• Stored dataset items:
▬▬▬▬▬▬

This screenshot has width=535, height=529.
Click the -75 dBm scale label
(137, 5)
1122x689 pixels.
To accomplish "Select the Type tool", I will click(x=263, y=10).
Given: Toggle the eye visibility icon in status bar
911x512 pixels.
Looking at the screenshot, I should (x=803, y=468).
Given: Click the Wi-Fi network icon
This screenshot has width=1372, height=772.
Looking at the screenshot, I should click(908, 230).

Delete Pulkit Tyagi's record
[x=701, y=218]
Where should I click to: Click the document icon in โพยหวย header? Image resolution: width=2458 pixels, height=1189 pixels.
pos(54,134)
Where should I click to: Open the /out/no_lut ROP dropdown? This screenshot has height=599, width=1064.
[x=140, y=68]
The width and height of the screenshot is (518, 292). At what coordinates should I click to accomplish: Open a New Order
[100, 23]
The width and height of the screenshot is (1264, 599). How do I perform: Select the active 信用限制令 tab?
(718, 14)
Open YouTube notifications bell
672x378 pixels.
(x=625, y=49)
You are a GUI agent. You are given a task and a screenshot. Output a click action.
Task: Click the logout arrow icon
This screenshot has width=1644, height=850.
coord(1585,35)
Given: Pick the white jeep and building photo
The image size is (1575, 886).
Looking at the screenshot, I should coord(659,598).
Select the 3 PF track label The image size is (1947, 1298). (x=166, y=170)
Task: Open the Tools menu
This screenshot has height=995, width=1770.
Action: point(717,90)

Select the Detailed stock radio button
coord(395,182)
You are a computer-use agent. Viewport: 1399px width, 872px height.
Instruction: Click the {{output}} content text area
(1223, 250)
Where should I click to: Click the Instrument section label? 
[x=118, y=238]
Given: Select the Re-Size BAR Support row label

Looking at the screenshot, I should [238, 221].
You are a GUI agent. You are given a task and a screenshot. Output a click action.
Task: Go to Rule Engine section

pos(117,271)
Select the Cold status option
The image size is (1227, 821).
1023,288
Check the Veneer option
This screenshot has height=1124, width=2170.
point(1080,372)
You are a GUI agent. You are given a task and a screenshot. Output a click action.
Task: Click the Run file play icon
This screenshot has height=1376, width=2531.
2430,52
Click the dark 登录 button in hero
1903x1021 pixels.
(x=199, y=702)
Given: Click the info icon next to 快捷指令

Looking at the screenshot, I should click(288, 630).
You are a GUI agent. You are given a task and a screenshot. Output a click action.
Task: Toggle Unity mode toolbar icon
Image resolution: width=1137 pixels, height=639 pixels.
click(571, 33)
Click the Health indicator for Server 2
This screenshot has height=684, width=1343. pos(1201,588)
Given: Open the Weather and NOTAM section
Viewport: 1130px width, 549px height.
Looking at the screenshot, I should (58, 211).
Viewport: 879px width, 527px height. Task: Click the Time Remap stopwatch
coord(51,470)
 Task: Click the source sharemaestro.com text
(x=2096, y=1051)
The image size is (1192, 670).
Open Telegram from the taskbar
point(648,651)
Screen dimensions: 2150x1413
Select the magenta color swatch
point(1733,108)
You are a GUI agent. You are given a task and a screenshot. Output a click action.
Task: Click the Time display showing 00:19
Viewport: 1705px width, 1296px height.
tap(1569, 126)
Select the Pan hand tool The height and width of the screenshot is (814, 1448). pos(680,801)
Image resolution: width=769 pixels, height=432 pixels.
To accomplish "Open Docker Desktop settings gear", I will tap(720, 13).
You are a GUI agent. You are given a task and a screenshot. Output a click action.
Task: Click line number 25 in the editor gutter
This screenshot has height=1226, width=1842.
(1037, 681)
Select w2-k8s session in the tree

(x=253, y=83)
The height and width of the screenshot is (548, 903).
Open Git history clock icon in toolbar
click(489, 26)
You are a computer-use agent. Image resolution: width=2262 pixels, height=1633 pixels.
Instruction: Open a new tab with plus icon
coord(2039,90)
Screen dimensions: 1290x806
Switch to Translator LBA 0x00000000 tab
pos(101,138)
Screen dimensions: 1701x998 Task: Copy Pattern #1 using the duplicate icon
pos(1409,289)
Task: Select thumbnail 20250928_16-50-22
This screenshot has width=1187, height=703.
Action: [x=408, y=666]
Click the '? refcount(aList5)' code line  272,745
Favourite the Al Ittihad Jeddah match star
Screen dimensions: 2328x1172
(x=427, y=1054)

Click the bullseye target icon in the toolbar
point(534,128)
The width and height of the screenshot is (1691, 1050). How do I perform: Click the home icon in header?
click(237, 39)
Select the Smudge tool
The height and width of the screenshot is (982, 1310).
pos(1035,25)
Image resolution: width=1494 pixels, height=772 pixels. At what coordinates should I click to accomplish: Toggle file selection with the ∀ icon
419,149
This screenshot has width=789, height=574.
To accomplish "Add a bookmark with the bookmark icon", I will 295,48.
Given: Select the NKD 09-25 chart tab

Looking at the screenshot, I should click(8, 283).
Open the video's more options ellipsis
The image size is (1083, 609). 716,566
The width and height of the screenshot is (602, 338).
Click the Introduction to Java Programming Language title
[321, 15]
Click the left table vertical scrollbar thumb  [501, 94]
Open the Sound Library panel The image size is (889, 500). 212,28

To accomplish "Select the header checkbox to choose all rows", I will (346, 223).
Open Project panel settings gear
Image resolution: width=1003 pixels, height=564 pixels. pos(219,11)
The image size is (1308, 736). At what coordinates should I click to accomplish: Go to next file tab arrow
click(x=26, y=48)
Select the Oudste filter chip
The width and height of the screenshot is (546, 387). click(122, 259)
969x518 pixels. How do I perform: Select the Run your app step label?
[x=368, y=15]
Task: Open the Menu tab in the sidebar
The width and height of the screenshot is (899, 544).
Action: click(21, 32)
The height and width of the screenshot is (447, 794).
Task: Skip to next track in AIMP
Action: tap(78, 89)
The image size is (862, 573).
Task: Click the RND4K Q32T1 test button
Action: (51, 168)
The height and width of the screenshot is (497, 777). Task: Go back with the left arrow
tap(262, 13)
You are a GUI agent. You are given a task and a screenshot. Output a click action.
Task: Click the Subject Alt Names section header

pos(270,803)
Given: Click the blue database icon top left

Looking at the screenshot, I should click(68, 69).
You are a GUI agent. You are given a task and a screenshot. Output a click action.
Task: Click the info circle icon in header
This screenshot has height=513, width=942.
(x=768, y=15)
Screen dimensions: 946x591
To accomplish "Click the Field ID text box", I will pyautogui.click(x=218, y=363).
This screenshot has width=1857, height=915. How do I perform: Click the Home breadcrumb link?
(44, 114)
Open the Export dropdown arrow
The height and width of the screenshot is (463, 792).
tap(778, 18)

▬▬▬▬▬▬

• WORK INSTRUCTIONS: In full and word for word, write out the data above.

• PROBLEM SOLUTION:
This screenshot has width=535, height=529.
Click the -75 dBm scale label
(137, 5)
1122x689 pixels.
To accomplish "Select the Type tool", I will click(x=263, y=10).
Given: Toggle the eye visibility icon in status bar
911x512 pixels.
Looking at the screenshot, I should (x=803, y=468).
Given: Click the Wi-Fi network icon
This screenshot has width=1372, height=772.
Looking at the screenshot, I should click(908, 230).

Delete Pulkit Tyagi's record
[x=701, y=218]
Where should I click to: Click the document icon in โพยหวย header? Image resolution: width=2458 pixels, height=1189 pixels.
pos(54,134)
Where should I click to: Open the /out/no_lut ROP dropdown? This screenshot has height=599, width=1064.
[x=140, y=68]
The width and height of the screenshot is (518, 292). At what coordinates should I click to accomplish: Open a New Order
[100, 23]
The width and height of the screenshot is (1264, 599). How do I perform: Select the active 信用限制令 tab?
(718, 14)
Open YouTube notifications bell
672x378 pixels.
(x=625, y=49)
You are a GUI agent. You are given a task and a screenshot. Output a click action.
Task: Click the logout arrow icon
This screenshot has width=1644, height=850.
coord(1585,35)
Given: Pick the white jeep and building photo
The image size is (1575, 886).
Looking at the screenshot, I should coord(659,598).
Select the 3 PF track label The image size is (1947, 1298). (x=166, y=170)
Task: Open the Tools menu
This screenshot has height=995, width=1770.
Action: point(717,90)

Select the Detailed stock radio button
coord(395,182)
You are a computer-use agent. Viewport: 1399px width, 872px height.
Instruction: Click the {{output}} content text area
(1223, 250)
Where should I click to: Click the Instrument section label? 
[x=118, y=238]
Given: Select the Re-Size BAR Support row label

Looking at the screenshot, I should [238, 221].
You are a GUI agent. You are given a task and a screenshot. Output a click action.
Task: Go to Rule Engine section

pos(117,271)
Select the Cold status option
The image size is (1227, 821).
1023,288
Check the Veneer option
This screenshot has height=1124, width=2170.
point(1080,372)
You are a GUI agent. You are given a task and a screenshot. Output a click action.
Task: Click the Run file play icon
This screenshot has height=1376, width=2531.
2430,52
Click the dark 登录 button in hero
1903x1021 pixels.
(x=199, y=702)
Given: Click the info icon next to 快捷指令

Looking at the screenshot, I should click(288, 630).
You are a GUI agent. You are given a task and a screenshot. Output a click action.
Task: Toggle Unity mode toolbar icon
Image resolution: width=1137 pixels, height=639 pixels.
click(571, 33)
Click the Health indicator for Server 2
This screenshot has height=684, width=1343. pos(1201,588)
Given: Open the Weather and NOTAM section
Viewport: 1130px width, 549px height.
Looking at the screenshot, I should (58, 211).
Viewport: 879px width, 527px height. Task: Click the Time Remap stopwatch
coord(51,470)
 Task: Click the source sharemaestro.com text
(x=2096, y=1051)
The image size is (1192, 670).
Open Telegram from the taskbar
point(648,651)
Screen dimensions: 2150x1413
Select the magenta color swatch
point(1733,108)
You are a GUI agent. You are given a task and a screenshot. Output a click action.
Task: Click the Time display showing 00:19
Viewport: 1705px width, 1296px height.
tap(1569, 126)
Select the Pan hand tool The height and width of the screenshot is (814, 1448). pos(680,801)
Image resolution: width=769 pixels, height=432 pixels.
To accomplish "Open Docker Desktop settings gear", I will tap(720, 13).
You are a GUI agent. You are given a task and a screenshot. Output a click action.
Task: Click line number 25 in the editor gutter
This screenshot has height=1226, width=1842.
(1037, 681)
Select w2-k8s session in the tree

(x=253, y=83)
The height and width of the screenshot is (548, 903).
Open Git history clock icon in toolbar
click(489, 26)
You are a computer-use agent. Image resolution: width=2262 pixels, height=1633 pixels.
Instruction: Open a new tab with plus icon
coord(2039,90)
Screen dimensions: 1290x806
Switch to Translator LBA 0x00000000 tab
pos(101,138)
Screen dimensions: 1701x998 Task: Copy Pattern #1 using the duplicate icon
pos(1409,289)
Task: Select thumbnail 20250928_16-50-22
This screenshot has width=1187, height=703.
Action: [x=408, y=666]
Click the '? refcount(aList5)' code line  272,745
Favourite the Al Ittihad Jeddah match star
Screen dimensions: 2328x1172
(x=427, y=1054)

Click the bullseye target icon in the toolbar
point(534,128)
The width and height of the screenshot is (1691, 1050). How do I perform: Click the home icon in header?
click(237, 39)
Select the Smudge tool
The height and width of the screenshot is (982, 1310).
pos(1035,25)
Image resolution: width=1494 pixels, height=772 pixels. At what coordinates should I click to accomplish: Toggle file selection with the ∀ icon
419,149
This screenshot has width=789, height=574.
To accomplish "Add a bookmark with the bookmark icon", I will 295,48.
Given: Select the NKD 09-25 chart tab

Looking at the screenshot, I should click(8, 283).
Open the video's more options ellipsis
The image size is (1083, 609). 716,566
The width and height of the screenshot is (602, 338).
Click the Introduction to Java Programming Language title
[321, 15]
Click the left table vertical scrollbar thumb  [501, 94]
Open the Sound Library panel The image size is (889, 500). 212,28

To accomplish "Select the header checkbox to choose all rows", I will (346, 223).
Open Project panel settings gear
Image resolution: width=1003 pixels, height=564 pixels. pos(219,11)
The image size is (1308, 736). At what coordinates should I click to accomplish: Go to next file tab arrow
click(x=26, y=48)
Select the Oudste filter chip
The width and height of the screenshot is (546, 387). click(122, 259)
969x518 pixels. How do I perform: Select the Run your app step label?
[x=368, y=15]
Task: Open the Menu tab in the sidebar
The width and height of the screenshot is (899, 544).
Action: click(21, 32)
The height and width of the screenshot is (447, 794).
Task: Skip to next track in AIMP
Action: tap(78, 89)
The image size is (862, 573).
Task: Click the RND4K Q32T1 test button
Action: (51, 168)
The height and width of the screenshot is (497, 777). Task: Go back with the left arrow
tap(262, 13)
You are a GUI agent. You are given a task and a screenshot. Output a click action.
Task: Click the Subject Alt Names section header

pos(270,803)
Given: Click the blue database icon top left

Looking at the screenshot, I should click(68, 69).
You are a GUI agent. You are given a task and a screenshot. Output a click action.
Task: Click the info circle icon in header
This screenshot has height=513, width=942.
(x=768, y=15)
Screen dimensions: 946x591
To accomplish "Click the Field ID text box", I will pyautogui.click(x=218, y=363).
This screenshot has width=1857, height=915. How do I perform: Click the Home breadcrumb link?
(44, 114)
Open the Export dropdown arrow
The height and width of the screenshot is (463, 792).
tap(778, 18)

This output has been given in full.